Quantum Mechanical Inclusion of the Source in the Aharonov-Bohm Effects

TL;DR

This paper presents a fully quantum mechanical analysis of the Aharonov-Bohm effects, showing that phase shifts can be attributed to classical forces acting on quantized sources, contrasting with the traditional potential-based explanation.

Contribution

It introduces a quantum mechanical treatment of the source in Aharonov-Bohm effects, demonstrating the phase shifts as arising from classical forces on quantized sources rather than non-field potentials.

Findings

Phase shifts can be explained by classical forces on quantized sources.

The net A-B phase shift results from the product of wave functions with an additional phase.

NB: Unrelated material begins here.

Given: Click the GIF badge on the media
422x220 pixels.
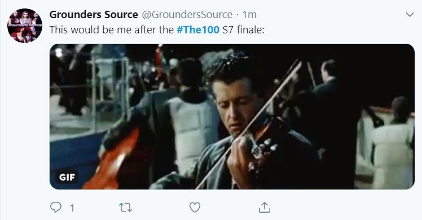Looking at the screenshot, I should pyautogui.click(x=67, y=177).
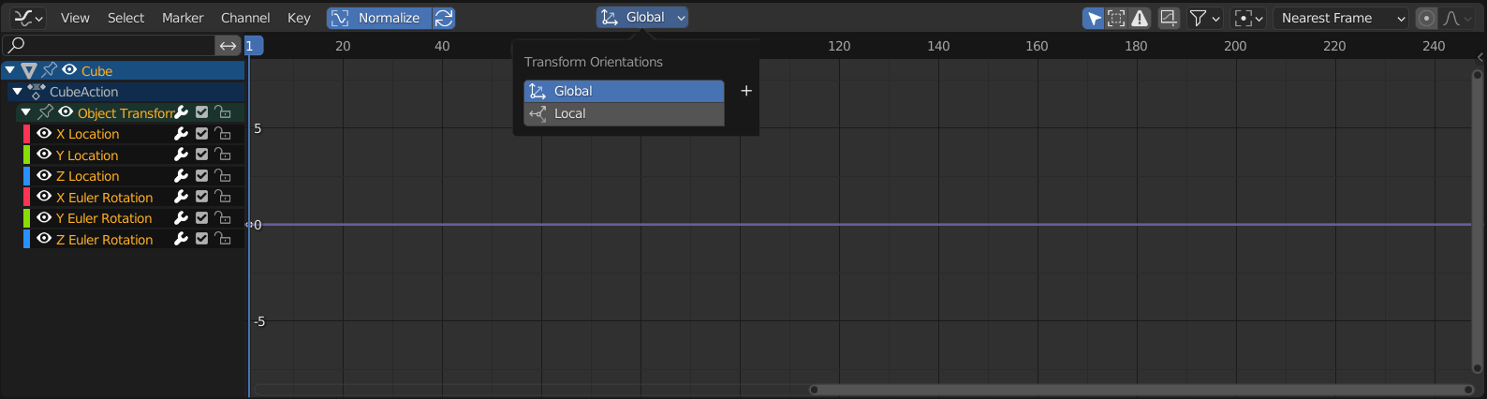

Exact and approximate solutions of the Schrödinger equation confirm the A-B phase shift.

Abstract

Following semiclassical arguments by Vaidman we show, for the first time in a fully quantum mechanical way, that the phase shifts arising in the Aharonov Bohm (A-B) magnetic or electric effects can be treated as due to the electric force of a classical electron, respectively acting on quantized solenoid particles or quantized capacitor plates. This is in contrast to the usual approach which treats both effects as arising from non-field producing potentials acting on the quantized electron. Moreover, we consider the problems of interacting quantized electron and quantized solenoid or quantized capacitor to see what phase shift their joint wave function acquires. We show, in both cases, that the net phase shift is indeed the A-B shift (for, one might have expected twice the A-B shift, given the above two mechanisms for each effect.) The solution to the exact Schrodinger equation may be treated (approximately for the magnetic A-B effect, which we show using a variational approach, exactly for the electric A-B effect) as the product of two solutions of separate Schrodinger equations for each of the two quantized entities, but with an extra phase. The extra phase provides the negative of the A-B shift, while the two separate Schrodinger equations without the extra phase each provide the A-B phase shift, so that the product wave function produces the net A-B phase shift.